The Teutsch project, which offers seven stories of wood-framed, residential apartments, 227 in all, with two levels of parking offering 252 stalls, and ground-floor retail. On level 2 is an outdoor plaza, and on floors 6 and 7 are outdoor roof decks. The mixed-use building takes up the entire block.

Auburn Partners Development Associates’ 8-story Legacy Plaza Auburn Senior Living Apartments, the project now in progress facing City Hall, takes up the whole block, with the exception of the Sun Break Café and its associated parking.
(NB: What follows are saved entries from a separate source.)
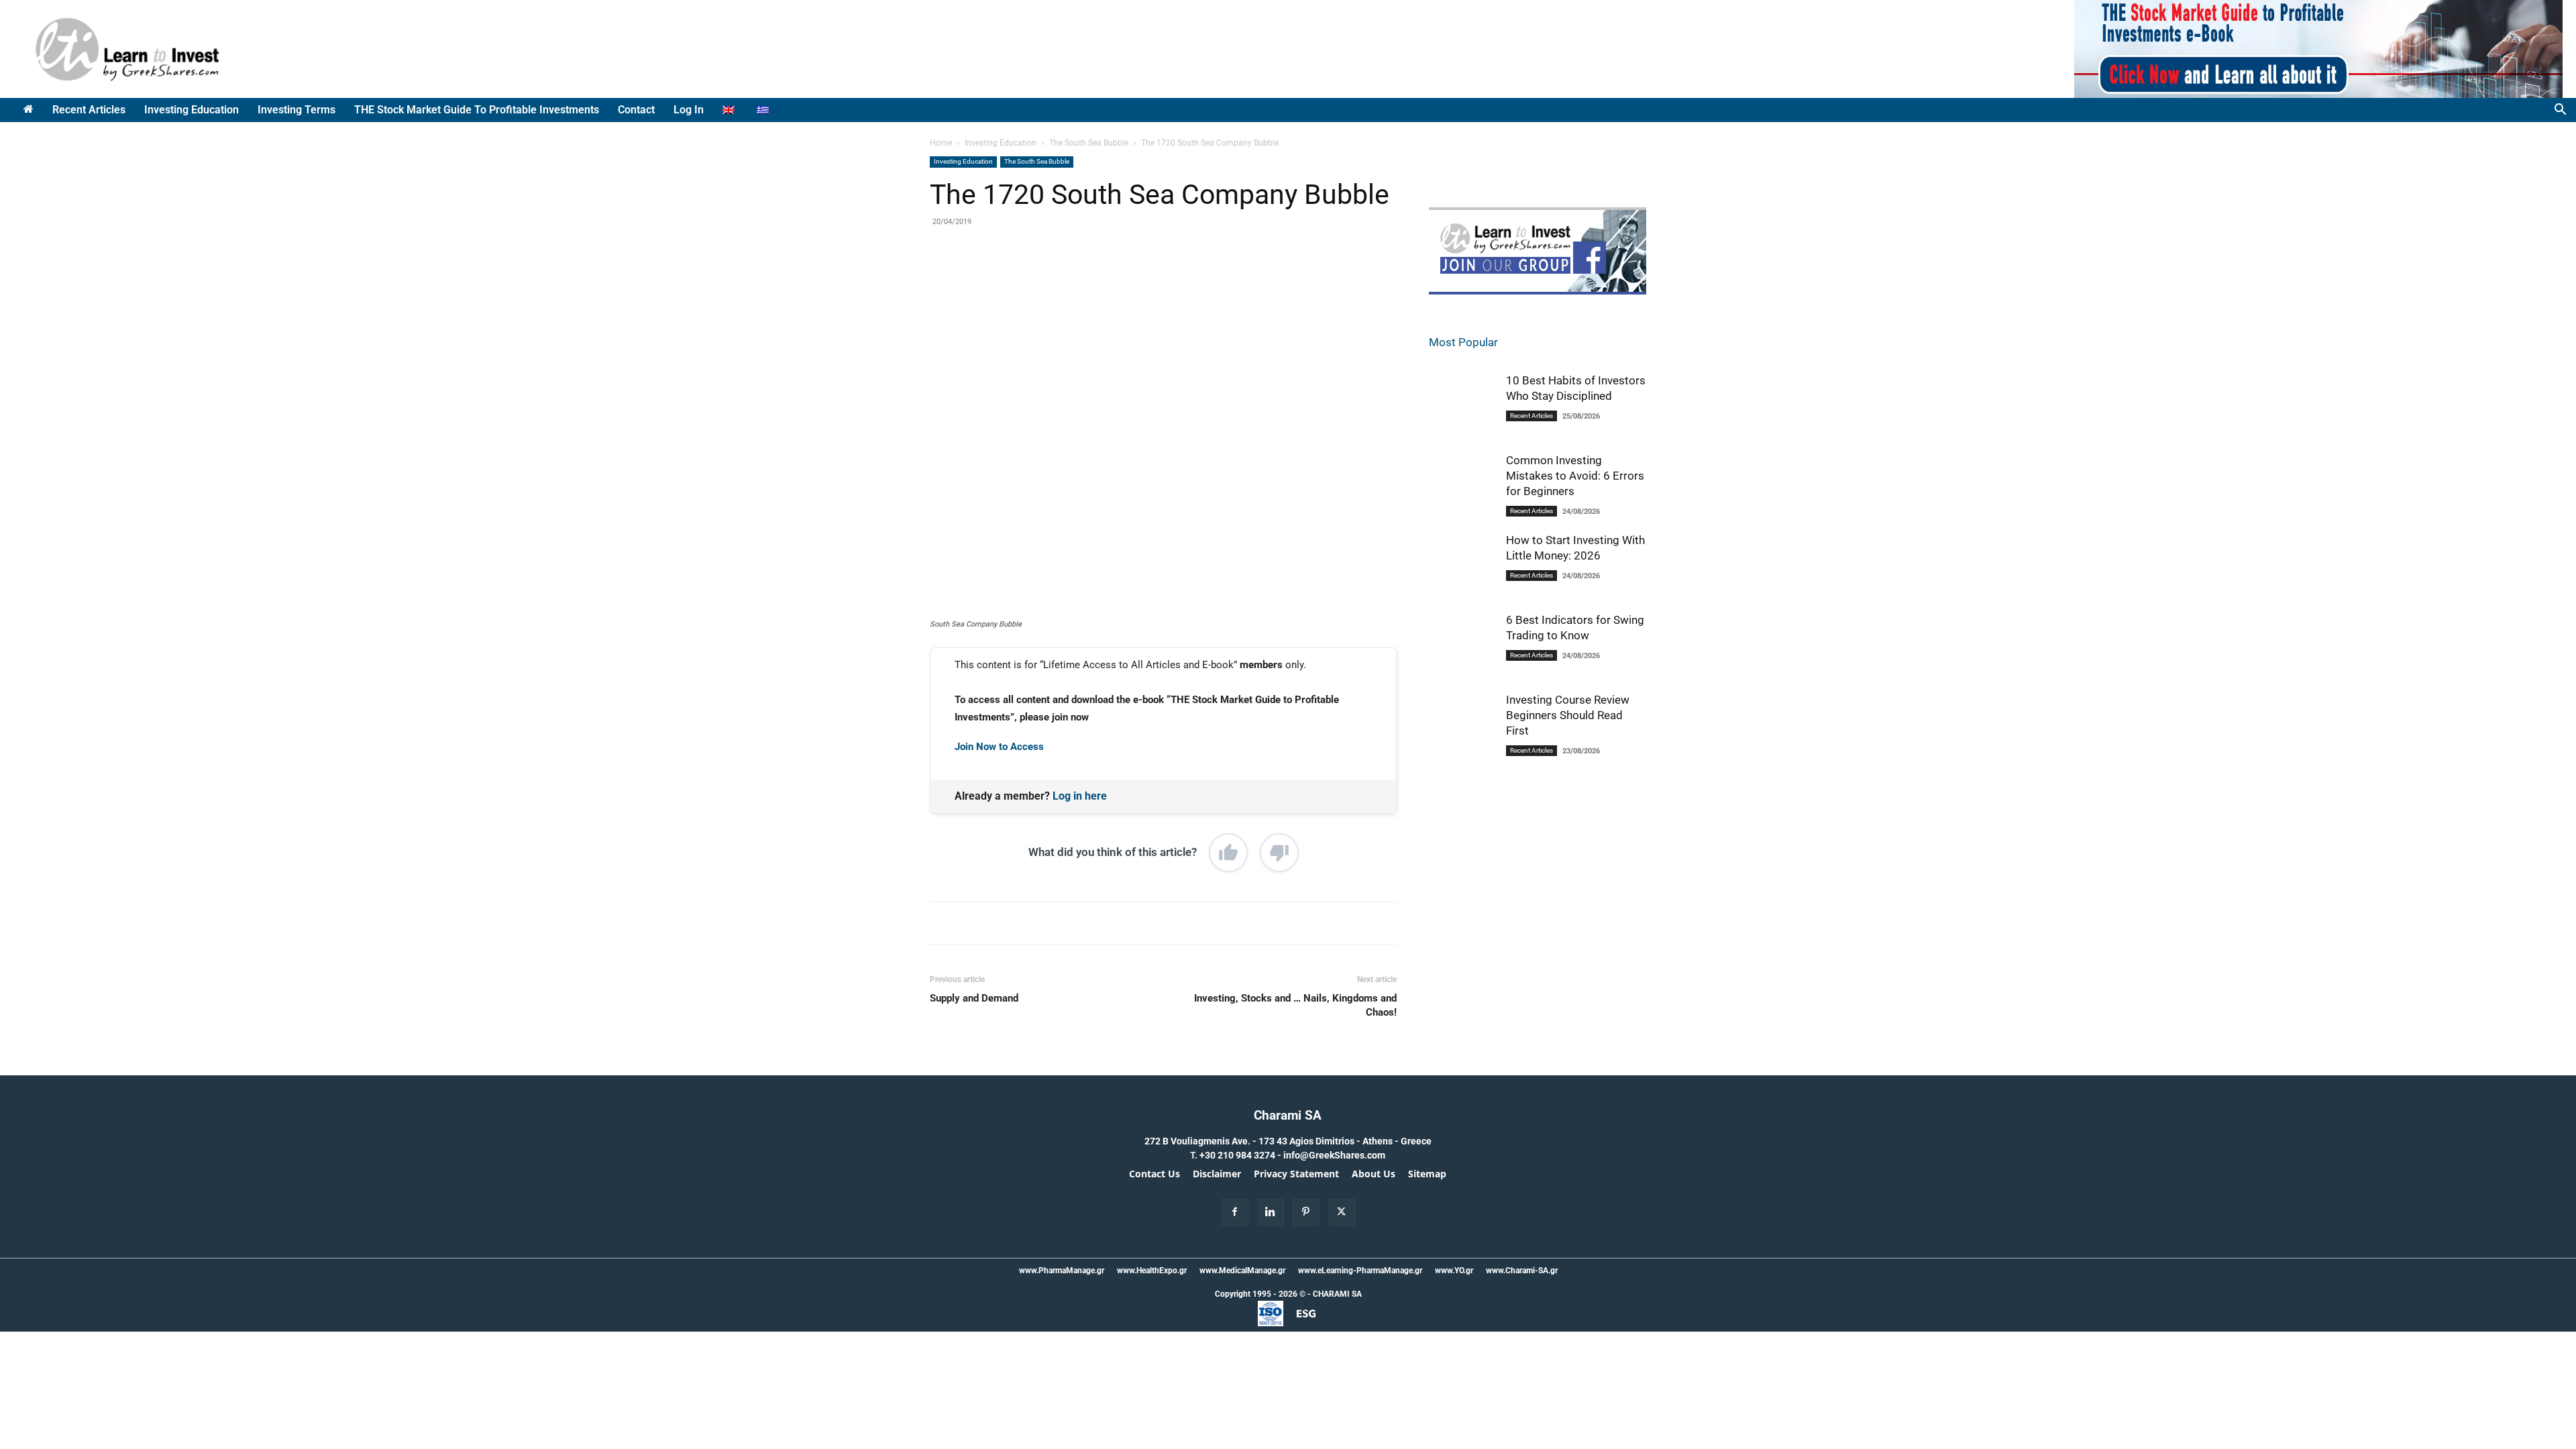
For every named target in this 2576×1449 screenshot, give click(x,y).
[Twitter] (1055, 279)
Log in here (1080, 796)
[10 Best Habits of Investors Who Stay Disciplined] (1462, 408)
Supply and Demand (974, 998)
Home (941, 143)
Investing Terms (296, 109)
It will be a mixed-use building, offering independent-living apartments for retired seniors, designed to suit various income levels, above commercial space.

Coming into the job “cold turkey” as he did, Lein said, “you have to get a grip on what the goals are, what do the council and the mayor want, and they are always the guiding light. But the one thing that popped off the page of course was all that empty land there by the transit station.

“Maybe coming from a larger city, I saw the impact of what that does to an urban core. By the time I got here, a lot of the migration from Main Street had already happened, and a lot of the retail space had been occupied by professional services. Don’t get me wrong, attorneys and accountants are a necessary part of the economy, but they’re a destination, a service-type of business, and they don’t particularly need to be in a retail corridor.”

When he arrived, Lein was motivated by a desire to breathe new life into what had been a moribund downtown.

“Between these four buildings, you’ve got 1,500 to 1,700 people walking out their front doors, and this is their neighborhood,” Lein said. “I see my neighbors in Lakeland Hills — I’m a mile away from the retail up there — people will walk up there because that’s their neighborhood.

“This is no different. These people are going to be walking out their front doors with money in their pockets, and they’re going to be looking for goods and services. That’s a lot of expendable income stepping out onto the streets. This gives you enough volume of bodies to where a boutique retailer can now say they can build a business out of that.”

The city was able to use the Transit Center as a persuasion point for the developers because they had the vision to see what it would mean to the people living in those apartments going up to Seattle to get a paycheck.

“They’re here because of the lower cost of housing compared to Seattle,” he said. “They’re here because transit connects them to their job if they need to go up, and I think the pandemic has just accelerated that dramatically with people working at home for a company in Seattle and they bring those paychecks back here. That’s what’s going to feed this retail, and that’s the way redevelopment works. It happens organically with the private sector’s investment, the private sector’s ideas, the private sector’s drive ambition and energy. Because if you can keep government out of that, it’s so much better.”

It may come as a surprise, Lein said, but in terms of economic development, the city has enjoyed success beyond those four blocks even in the grip of the pandemic.

Lein cited two major industrial projects just built on 287th Street and West Valley Highway, now 100 percent occupied, summing between them to 650,000 square feet of industrial space.

He cited another project just completed on 15th Southwest, boasting 400,000 square feet.

The long vacant building once occupied by packing supplier Uline on C Street Northwest has just been leased and is under development by one of the nation’s largest industrial supply firms. The tenant is doing a total upgrading and adding office space to make the building one of the most state-of-the-art, fully-automated distribution centers in the nation, Lein said.

Lein said he and his wife, Cindy, planned 30 years ago to retire to their native northern Wisconsin, where their son and daughter and their grandchildren live today, and he’s happy at the prospect of spending more time with his grandkids.

“I’ve been here 10 years. It’s been fun,” Lein said.